Sisomicin

Clinical data
- Trade names: Baymicin, bactoCeaze
- AHFS/Drugs.com: International Drug Names
- Routes of administration: topical
- ATC code: J01GB08 (WHO) ;

Legal status
- Legal status: In general: ℞ (Prescription only);

Identifiers
- IUPAC name (2R,3R,4R,5R)-2-{[(1S,2S,3R,4S,6R)-4,6-diamino-3-{[(2S,3R)-3-amino-6-(aminomethyl)-3,4-dihydro-2H-pyran-2-yl]oxy}-2-hydroxycyclohexyl]oxy}-5-methyl-4-(methylamino)oxane-3,5-diol;
- CAS Number: 32385-11-8;
- PubChem CID: 36119;
- ChemSpider: 33222;
- UNII: X55XSL74YQ;
- KEGG: D02544;
- ChEBI: CHEBI:9169;
- ChEMBL: ChEMBL221886;
- CompTox Dashboard (EPA): DTXSID0023583 ;
- ECHA InfoCard: 100.046.365

Chemical and physical data
- Formula: C_{19}H_{37}N_{5}O_{7}
- Molar mass: 447.533 g·mol^{−1}
- 3D model (JSmol): Interactive image;
- SMILES C[C@@]1(CO[C@@H]([C@@H]([C@H]1NC)O)O[C@H]2[C@@H](C[C@@H]([C@H]([C@@H]2O)O[C@@H]3[C@@H](CC=C(O3)CN)N)N)N)O;
- InChI InChI=1S/C19H37N5O7/c1-19(27)7-28-18(13(26)16(19)24-2)31-15-11(23)5-10(22)14(12(15)25)30-17-9(21)4-3-8(6-20)29-17/h3,9-18,24-27H,4-7,20-23H2,1-2H3/t9-,10+,11-,12+,13-,14-,15+,16-,17-,18-,19+/m1/s1; Key:URWAJWIAIPFPJE-YFMIWBNJSA-N;

= Sisomicin =

Chemical compound

Sisomicin (bactoCeaze, ensamycin, and initially antibiotic 6640 and rickamicin), is an aminoglycoside antibiotic, isolated from the fermentation broth of Micromonospora inositola. It is a newer broad-spectrum aminoglycoside most structurally related to gentamicin.

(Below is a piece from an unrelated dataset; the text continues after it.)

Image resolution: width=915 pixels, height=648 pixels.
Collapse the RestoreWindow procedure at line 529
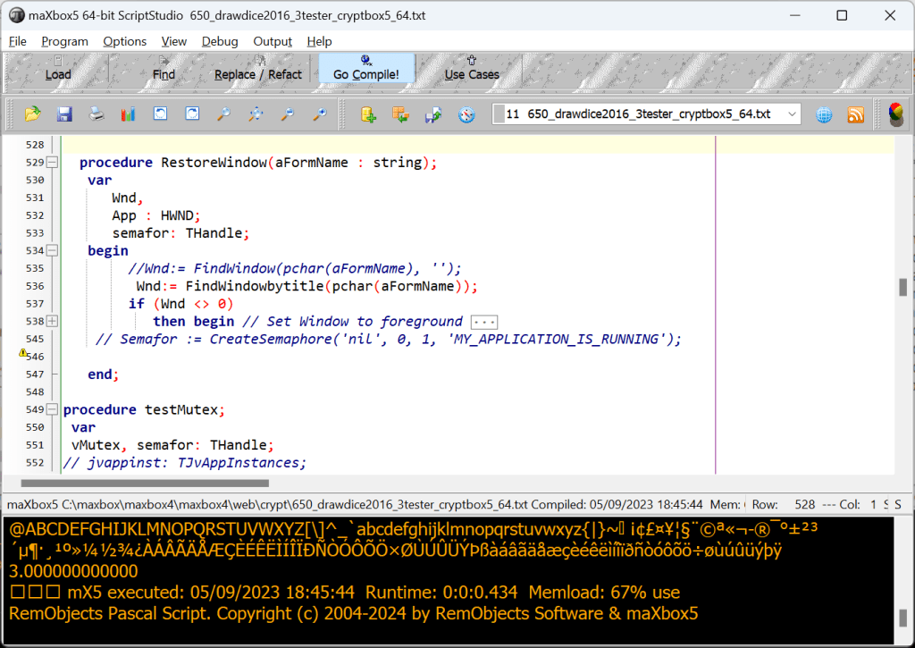(52, 163)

Sisomicin is the most predictably active aminoglycoside against Gram-positive bacteria. Like most other aminoglycosides, sisomicin is bactericidal for sensitive clinical isolates. The minimum bactericidal concentrations (MBC) have been found to be equivalent or very close to the minimum inhibitory concentrations (MIC). Like other aminoglycosides, most clinical isolates of Pseudomonas aeruginosa remain susceptible to sisomicin. Resistance to sisomicin may be enzymatically or non-enzymatically mediated. Sisomicin is inactivated by the same enzymes as gentamicin, but it is active against many organisms that resist gentamicin by non-enzymatic mechanisms.

Some studies show that sisomicin has been effective in the treatment of infections that either had failed to respond to other drugs or were due to microorganisms resistant in vitro to other aminoglycosides.